CONSIGNES →
[1] Pouvez-vous reproduire fidèlement le passage du texte sur l'ennui et le bonheur qui va de « Le bonheur pour » jusqu'à « livre qui plaise. » inclus ?
[2] Pouvez-vous prolonger le texte sur l'ennui et le bonheur à partir de sa dernière phrase ?

TEXTE DE LECTURE →
+-------+

La conversation du vrai bourgeois
sur les hommes et la vie, qui n’est
qu’une collection de détails laids, me
jette dans un spleen profond quand je
suis forcé par quelque convenance de
l’entendre un peu longtemps.
Le bonheur pour moi, c’est de ne
commander à personne et de n’être pas
commandé.
Il n’y a que deux moyens d’échapper
à l’ennui quand on n’agit pas, ou un
homme d’esprit dont la conversation
vous amuse, ou un livre qui plaise.
Le sourire, lorsqu’on sent qu’on est
supérieur à ce qu’on vous croit.
Je sens que dans les choses de la vie
où je sens ma force, je suis disposé à ne
point prendre de parti d’avance. Je suis
sûr que dans la circonstance je ferai ce qu’il y aura de mieux. Je suis d’avis que
c’est là le caractère de la force, parce
que, dans les choses où je suis faible,
je n’ai jamais assez de résolutions
d’avance… Je suis donc d’avis que le
caractère de la force est de se f… de
tout et d’aller en avant.
Le grand mal de la vie, pour moi,
c’est l’ennui.
Le bonheur est d’aimer bien plus que
d’être aimé.
Il faut jouir de soi-même dans la
solitude, et, à l’égard de ses amis, ne
dévoiler ses pensées qu’à mesure de
l’esprit qu’on leur trouve, autrement
on court le danger de leur paraître
supérieur ; de ce moment, on est perdu.
On ne se met à son aise qu’avec ceux
qui se hasardent avec nous, qui donnent
prise sur eux.
En nous ôtant les périls de tous les
jours, les bons gendarmes nous ôtent la
moitié de notre valeur réelle. Dès que
l’homme échappe au dur empire des
besoins, dès qu’une erreur n’est plus
punie de mort, il perd la faculté de
raisonner juste et surtout celle de vouloir.
Il y a longtemps qu’on ne fait plus de
gestes, et qu’il n’y a plus de naturel
dans la bonne compagnie.
J’aime les beaux paysages : ils font
quelquefois sur mon âme le même effet
qu’un archet bien manié sur un violon
sonore, ils créent des sensations folles,
ils augmentent ma joie et rendent le
malheur plus supportable.

+-------+

ENREGISTREMENTS FOURNIS →
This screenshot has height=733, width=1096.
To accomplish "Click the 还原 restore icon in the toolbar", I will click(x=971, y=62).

+-------+

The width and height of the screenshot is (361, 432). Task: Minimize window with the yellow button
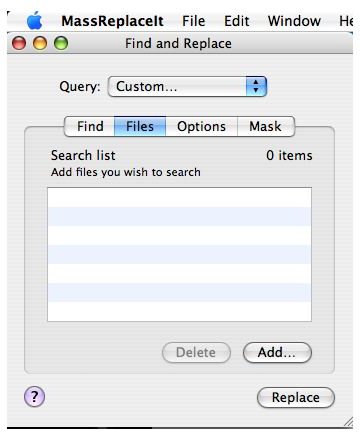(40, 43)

+-------+

CORRIGÉ →
[1]
Le bonheur pour moi, c’est de ne
commander à personne et de n’être pas
commandé.
Il n’y a que deux moyens d’échapper
à l’ennui quand on n’agit pas, ou un
homme d’esprit dont la conversation
vous amuse, ou un livre qui plaise.

[2]
Malheureuse vanité qui fait qu’en
voulant plaire, je plais moins !
J’aime de passion les Espagnols ; c’est
le seul peuple aujourd’hui qui ose faire ce qui lui plaît, sans songer aux spectateurs.
Les convenances faisant des progrès
terribles en Europe et les habitudes
sociales devenant de plus en plus insociables,
il faut que, sous prétexte de
prendre des eaux, il s’établisse dans
tous les coins de l’Europe des lieux de
franchise où, pendant deux mois, l’on
puisse rire de tout sans se déshonorer.
Parmi les agréments de la vie, ceux-là
seulement dont on jouissait à vingt-cinq
ans sont en possession de plaire
toujours.
C’est une fatalité : le mangue de
physionomie semble s’attacher à tout ce
qui est moderne ; tout nous précipite,
comme à l’envi, dans le genre ennuyeux.
Dans les autres, nous ne pouvons
estimer que nous-mêmes.
J’aime mieux un ennemi qu’un ennuyeux.
Quelle belle chose que les Mémoires
d’un homme non-dupe et qui a entrevu
les choses ! C’est, je crois, le seul genre
d’ouvrages que l’on lira en 1850.
Mes bêtes d’aversion, ce sont le vulgaire
et l’affecté.
Quand je suis arrêté par des voleurs
ou qu’on me tire des coups de fusil, je
rue sens une grande colère contre le
gouvernement et le curé de l’endroit.
Quant au voleur, il me plaît s’il est
énergique, car il m’amuse.
L’esprit doit être de cinq ou six degrés
au-dessus des idées qui forment l’intelligence
d’un public. S’il est de huit
degrés au-dessus, il fait mal à la tête à
ce public.
Le bonheur ne serait-il point de faire
semblant de faire par passion ce que
l’on fait par intérêt ?
Je conviens des désavantages de la
France : il me semble que je défendrais
avec colère ma patrie attaquée par
l’étranger ; mais, du reste, j’aime mieux
l’homme d’esprit de Grenade ou de
Kœnisberg que l’homme d’esprit de
Paris. Celui-ci, je le sais toujours un
peu par cœur. L’imprévu, le divin
imprévu peut se trouver chez l’autre.
Comme j’ai passé quinze ans à Paris,
ce qui m’est le plus indifférent au
monde, c’est une jolie femme française.
Et souvent mon aversion pour l’affecté
et le vulgaire m’entraînent au-delà de
l’indifférence.
La première qualité, pour moi, dans tout ce qui est noir sur blanc, est de pouvoir dire avec Boileau :
Et mon vers, bien ou mal, dit toujours quelque chose.
Je ne suis pas mouton, ce qui fait que
je ne suis rien.
Pour connaître l’homme, il suffit de
l’étudier soi-même ; pour connaître les
hommes, il faut les pratiquer. Je connais
très peu les hommes, mes études ont
été sur l’homme.
La perfection de la civilisation serait
de combiner tous les plaisirs délicats
du xixe siècle avec la présence plus
fréquente du danger.
On m’estime, mais on ne m’aime pas.
Je ne suis irrité que par deux choses :
le manque de liberté et le papisme que
je crois la source de tous les crimes.
Je juge de la moralité politique d’un
homme par son plus ou moins de haine
pour l’instruction.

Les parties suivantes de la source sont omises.